Ferri left behind a number of rambling, self-aggrandizing notes, including some that detailed his plan to go on TV talk shows like “Oprah” and “Jerry Springer” after he had committed his act of mass murder. Detectives realized Ferri hadn’t intended to die that day. A security guard told them that moments before the shooting started, he noticed an elevator car stopped on the 34th floor. This happened often, as messengers hit the emergency stop button to run in and out of offices more quickly. Thinking a messenger had done just that, the guard released the car from the emergency stop. Detectives surmised Ferri went back to the elevator, found it gone and tried to escape down the stairs.
“This guy planned to get away with it,” one detective told the Examiner.
The attack changed the lives of everyone whose world was touched by the people inside 101 California. It also precipitated sweeping changes in downtown San Francisco. Before Ferri walked into the building that July day, almost no high-rises in the city had security measures. While many had a front desk, only a handful checked badges. The building at 101 California had two side entrances that were completely unguarded.

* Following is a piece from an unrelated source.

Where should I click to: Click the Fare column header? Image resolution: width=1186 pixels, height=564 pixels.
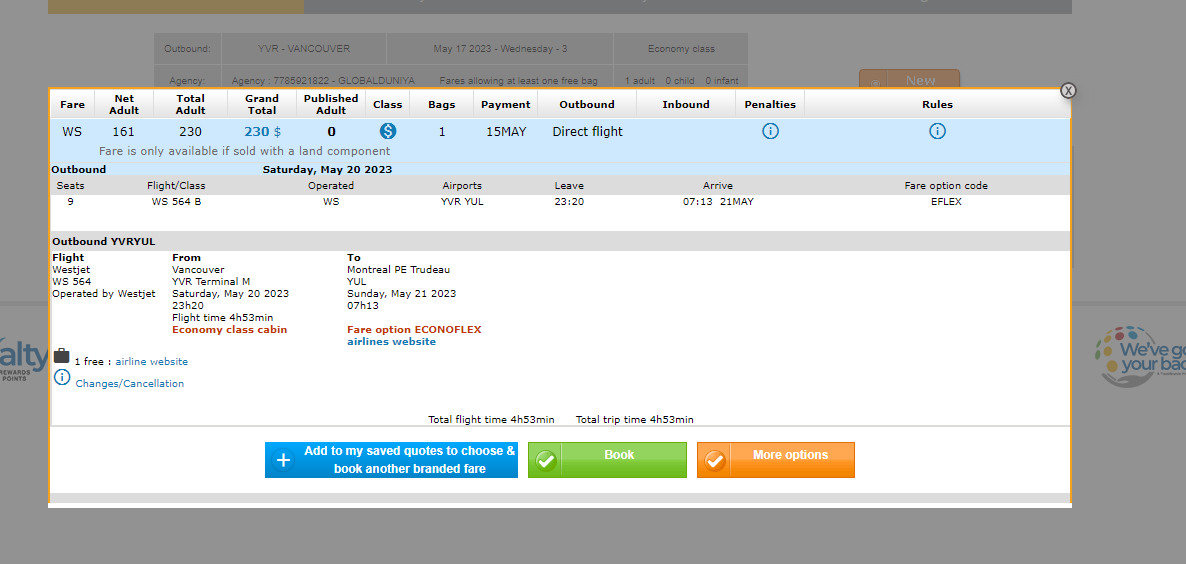[72, 104]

The Examiner reported that at the time, the Chevron building and Charles Schwab’s SF headquarters had the toughest security in town; electronic badges were required at Chevron, an anomaly in 1993.
Today, security checks are standard at offices large and small, a fundamental shift that happened because of 101 California.
In the aftermath of the attack, San Francisco police and first responders came under heavy criticism for their slow reaction to a situation where every second counted. Some paramedics who rushed into the building were terrified of being shot themselves as armed plainclothes officers roamed the floors. The skyscraper’s concrete core interfered with police radio, making communication even more chaotic.
When police debriefed afterward, they realized they needed a better strategy for high-rise attacks. But 1993 was a different world: No other city had a plan either, because skyscraper attacks were practically unheard of. The San Francisco Police Department began running drills, including a miserable failure of an exercise inside the Schwab building. Officers fired so many shots that they ran out of ammo, and the person playing the part of Ferri was able to “kill” the sitting-duck cops. With the help of SWAT teams, SFPD changed the way it approached skyscraper shootings — clear the tower room by room instead of running in circles looking for a shooter. That, too, is standard protocol today.
Victims and their loved ones also pushed for legal change. In 1995, a judge ruled that victims’ family members were allowed to sue the gun manufacturer responsible for making the weapon used by Ferri. It was the first decision of its kind — the judge wrote in his ruling that he had no legal precedent to even consult.
Michelle Scully celebrated the ruling, telling the San Francisco Chronicle that gun manufacturers were “going to have to think about ... the shattered lives they leave behind.”
“They are going to have to answer to those victims,” she added.
The death toll at 101 California was not surpassed in the Bay Area until 2021, when a workplace shooter killed nine Santa Clara Valley Transportation Authority employees in San Jose.
As for Pettit & Martin, the firm shuttered two years later. At its peak in the 1980s, the firm employed well over 200 lawyers, but a recession was denting business even before the shooting. The murders, particularly of partner Allen Berk, broke them. “He was a real energetic factor in the firm,” one lawyer told the Examiner in 1995. “Things were already in trouble when he was shot and he was the last good hope.”
Burdened with trauma and now associated with San Francisco’s worst mass shooting, the only option was closure.
“The whole story,” an attorney said, “is like a Greek tragedy.”